Help Center/ Cloud Container Engine/ FAQs/ Workload/ Scheduling Policies/ What Should I Do If Pods Cannot Be Rescheduled After the Node Is Stopped?
Updated on 2024-09-04 GMT+08:00

What Should I Do If Pods Cannot Be Rescheduled After the Node Is Stopped?

Symptom

After a node is stopped, pods on the node are still running. The latest pod event obtained by running kubectl describe pod <pod-name> is displayed as follows:

Warning NodeNotReady 17s node-controller Node is not ready

Possible Causes

After a node is stopped, the system automatically adds taints to the node.
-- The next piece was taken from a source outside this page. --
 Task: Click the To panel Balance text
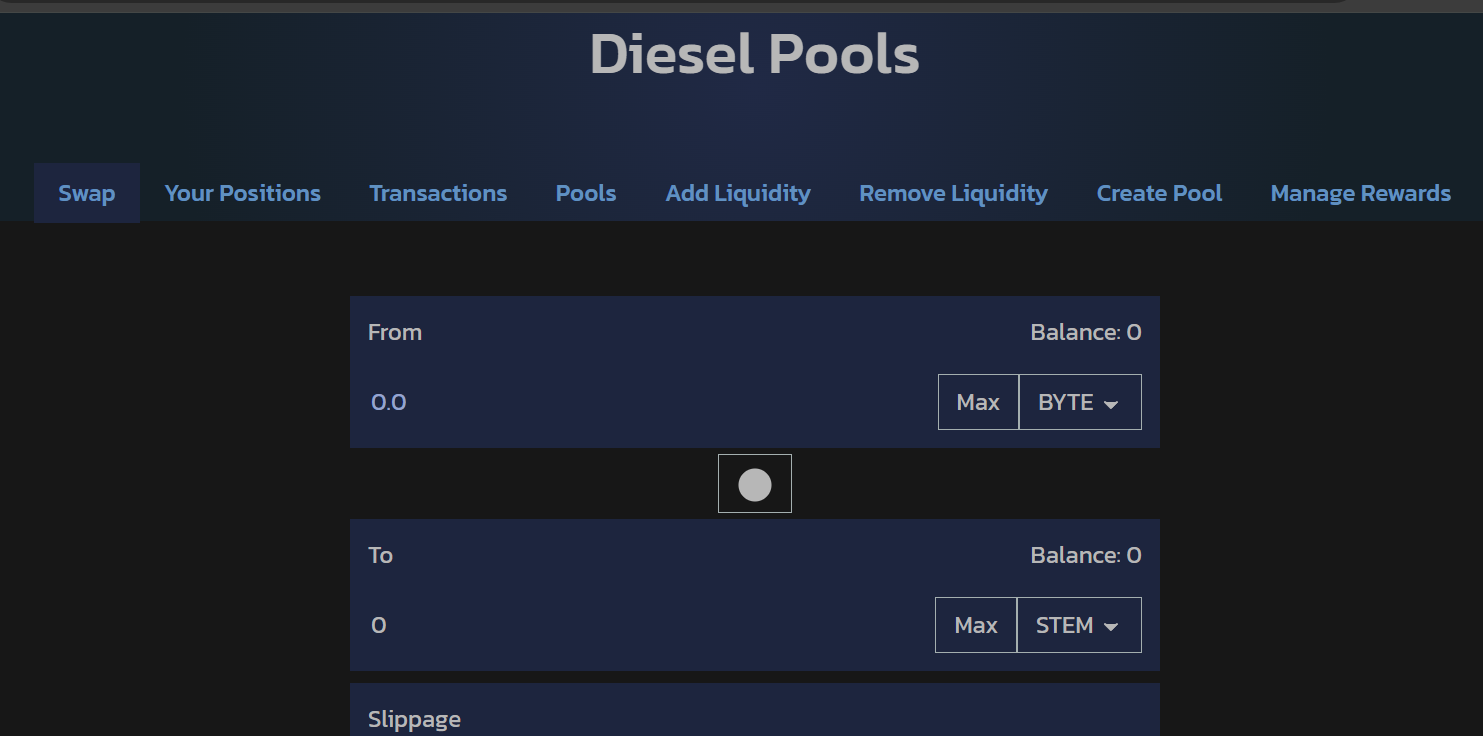coord(1085,555)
  • node.kubernetes.io/unreachable:NoExecute
  • node.cloudprovider.kubernetes.io/shutdown:NoSchedule
  • node.kubernetes.io/unreachable:NoSchedule
  • node.kubernetes.io/not-ready:NoExecute

If a pod has tolerations for these taints, it will not be rescheduled. Therefore, check the tolerations of the pod.

Solution

Check the tolerations by viewing the YAML file of the pod or workload. The tolerations of a workload consist of the following fields:

tolerations: 
- key: "key1"
  operator: "Equal"
  value: "value1" 
  effect: "NoSchedule"

Or:

tolerations: 
- key: "key1"
  operator: "Exists"
  effect: "NoSchedule"

If the preceding tolerations are incorrectly configured, the scheduling may fail. For example:

tolerations:
- operator: "Exists"

In this example, the operator parameter is set to Exists. In this case, the value parameter cannot be configured.

  • If the operator parameter of a toleration is set to Exists but the key parameter is empty, the toleration can match any key, value, and effect. It can tolerate any taint.
  • If the effect parameter of a toleration is empty but the key parameter is configured, the toleration can match the effects of all keys.

For details, see Taints and Tolerations.

Restore the default tolerations configuration by modifying the YAML file of the workload as follows:

      tolerations:
        - key: node.kubernetes.io/not-ready
          operator: Exists
          effect: NoExecute
          tolerationSeconds: 300
        - key: node.kubernetes.io/unreachable
          operator: Exists
          effect: NoExecute
          tolerationSeconds: 300

This default toleration indicates that the pod can run on the node with the preceding taints for 300s and then be evicted.